## RECORDS FOR THE TASK
■ ■ ■ ■

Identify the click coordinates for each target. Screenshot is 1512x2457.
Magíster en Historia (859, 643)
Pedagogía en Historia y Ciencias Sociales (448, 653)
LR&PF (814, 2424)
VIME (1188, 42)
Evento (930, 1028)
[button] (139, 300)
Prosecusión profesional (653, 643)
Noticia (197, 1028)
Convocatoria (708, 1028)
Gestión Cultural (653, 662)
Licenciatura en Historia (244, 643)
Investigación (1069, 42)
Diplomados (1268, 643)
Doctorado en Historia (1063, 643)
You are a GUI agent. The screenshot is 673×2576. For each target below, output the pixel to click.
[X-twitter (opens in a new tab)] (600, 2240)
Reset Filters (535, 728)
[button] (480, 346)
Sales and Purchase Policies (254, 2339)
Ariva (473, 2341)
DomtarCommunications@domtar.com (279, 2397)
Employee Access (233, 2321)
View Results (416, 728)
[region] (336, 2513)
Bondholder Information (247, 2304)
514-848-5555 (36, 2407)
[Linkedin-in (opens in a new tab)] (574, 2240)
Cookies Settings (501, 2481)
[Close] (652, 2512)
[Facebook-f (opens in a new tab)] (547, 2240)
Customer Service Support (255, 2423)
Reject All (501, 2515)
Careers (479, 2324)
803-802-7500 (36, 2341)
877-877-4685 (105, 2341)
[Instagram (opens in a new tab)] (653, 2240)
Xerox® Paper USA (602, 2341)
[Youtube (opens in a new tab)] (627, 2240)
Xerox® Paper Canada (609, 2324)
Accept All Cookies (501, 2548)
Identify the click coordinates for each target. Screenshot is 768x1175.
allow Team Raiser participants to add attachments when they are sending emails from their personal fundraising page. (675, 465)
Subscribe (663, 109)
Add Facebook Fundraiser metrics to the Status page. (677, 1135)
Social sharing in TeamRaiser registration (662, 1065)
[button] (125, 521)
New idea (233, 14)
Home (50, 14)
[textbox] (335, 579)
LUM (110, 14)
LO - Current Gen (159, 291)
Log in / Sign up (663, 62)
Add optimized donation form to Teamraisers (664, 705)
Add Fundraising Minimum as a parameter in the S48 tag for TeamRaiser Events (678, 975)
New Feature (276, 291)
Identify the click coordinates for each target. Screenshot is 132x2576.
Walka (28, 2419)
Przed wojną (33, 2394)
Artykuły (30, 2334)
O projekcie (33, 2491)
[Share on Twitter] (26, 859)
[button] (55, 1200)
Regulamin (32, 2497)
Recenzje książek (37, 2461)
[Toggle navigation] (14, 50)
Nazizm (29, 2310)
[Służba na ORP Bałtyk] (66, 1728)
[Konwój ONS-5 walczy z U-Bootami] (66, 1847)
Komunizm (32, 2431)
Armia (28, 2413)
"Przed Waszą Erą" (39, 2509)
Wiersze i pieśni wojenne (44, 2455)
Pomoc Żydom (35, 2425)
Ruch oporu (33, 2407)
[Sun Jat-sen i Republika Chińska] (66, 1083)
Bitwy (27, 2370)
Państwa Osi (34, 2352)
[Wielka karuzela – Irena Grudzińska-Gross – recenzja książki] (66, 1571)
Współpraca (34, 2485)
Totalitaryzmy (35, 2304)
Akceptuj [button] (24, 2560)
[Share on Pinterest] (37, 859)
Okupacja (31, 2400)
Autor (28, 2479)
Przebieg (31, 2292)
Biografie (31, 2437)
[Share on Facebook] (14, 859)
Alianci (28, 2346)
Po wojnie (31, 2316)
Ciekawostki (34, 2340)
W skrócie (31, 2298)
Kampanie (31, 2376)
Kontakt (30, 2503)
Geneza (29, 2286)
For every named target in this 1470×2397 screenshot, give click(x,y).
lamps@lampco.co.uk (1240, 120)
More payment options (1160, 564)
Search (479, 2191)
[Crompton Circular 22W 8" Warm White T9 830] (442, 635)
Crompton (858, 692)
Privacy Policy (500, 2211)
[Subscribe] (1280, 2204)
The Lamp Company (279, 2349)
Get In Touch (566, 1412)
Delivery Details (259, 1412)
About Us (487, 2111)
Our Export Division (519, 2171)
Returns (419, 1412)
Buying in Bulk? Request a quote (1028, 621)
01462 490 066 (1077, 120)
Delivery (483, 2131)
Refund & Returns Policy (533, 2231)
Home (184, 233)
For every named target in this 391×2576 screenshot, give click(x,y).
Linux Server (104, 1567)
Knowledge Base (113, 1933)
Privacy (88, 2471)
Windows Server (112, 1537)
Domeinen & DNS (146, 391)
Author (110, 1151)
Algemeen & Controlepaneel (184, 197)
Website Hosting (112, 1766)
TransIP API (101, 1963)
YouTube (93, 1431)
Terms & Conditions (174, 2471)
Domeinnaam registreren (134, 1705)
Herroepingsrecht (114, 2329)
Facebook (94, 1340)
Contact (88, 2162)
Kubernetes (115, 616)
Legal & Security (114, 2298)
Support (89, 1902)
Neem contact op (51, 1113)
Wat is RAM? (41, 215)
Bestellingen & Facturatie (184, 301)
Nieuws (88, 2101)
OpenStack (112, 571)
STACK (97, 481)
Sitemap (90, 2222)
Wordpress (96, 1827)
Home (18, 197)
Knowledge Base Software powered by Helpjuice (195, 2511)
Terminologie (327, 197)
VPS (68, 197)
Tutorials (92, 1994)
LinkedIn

■ ■ ■ ■

Taking the listing above as the source, transcribe only the lines starting at the line with "LO - Current Gen (159, 291)" and going through the line with "Privacy Policy (500, 2211)", unaltered and with both ends included.

## ANSWER TO THE PROBLEM
LO - Current Gen (159, 291)
Log in / Sign up (663, 62)
Add optimized donation form to Teamraisers (664, 705)
Add Fundraising Minimum as a parameter in the S48 tag for TeamRaiser Events (678, 975)
New Feature (276, 291)
Identify the click coordinates for each target. Screenshot is 132x2576.
Walka (28, 2419)
Przed wojną (33, 2394)
Artykuły (30, 2334)
O projekcie (33, 2491)
[Share on Twitter] (26, 859)
[button] (55, 1200)
Regulamin (32, 2497)
Recenzje książek (37, 2461)
[Toggle navigation] (14, 50)
Nazizm (29, 2310)
[Służba na ORP Bałtyk] (66, 1728)
[Konwój ONS-5 walczy z U-Bootami] (66, 1847)
Komunizm (32, 2431)
Armia (28, 2413)
"Przed Waszą Erą" (39, 2509)
Wiersze i pieśni wojenne (44, 2455)
Pomoc Żydom (35, 2425)
Ruch oporu (33, 2407)
[Sun Jat-sen i Republika Chińska] (66, 1083)
Bitwy (27, 2370)
Państwa Osi (34, 2352)
[Wielka karuzela – Irena Grudzińska-Gross – recenzja książki] (66, 1571)
Współpraca (34, 2485)
Totalitaryzmy (35, 2304)
Akceptuj [button] (24, 2560)
[Share on Pinterest] (37, 859)
Okupacja (31, 2400)
Autor (28, 2479)
Przebieg (31, 2292)
Biografie (31, 2437)
[Share on Facebook] (14, 859)
Alianci (28, 2346)
Po wojnie (31, 2316)
Ciekawostki (34, 2340)
W skrócie (31, 2298)
Kampanie (31, 2376)
Kontakt (30, 2503)
Geneza (29, 2286)
For every named target in this 1470×2397 screenshot, give click(x,y).
lamps@lampco.co.uk (1240, 120)
More payment options (1160, 564)
Search (479, 2191)
[Crompton Circular 22W 8" Warm White T9 830] (442, 635)
Crompton (858, 692)
Privacy Policy (500, 2211)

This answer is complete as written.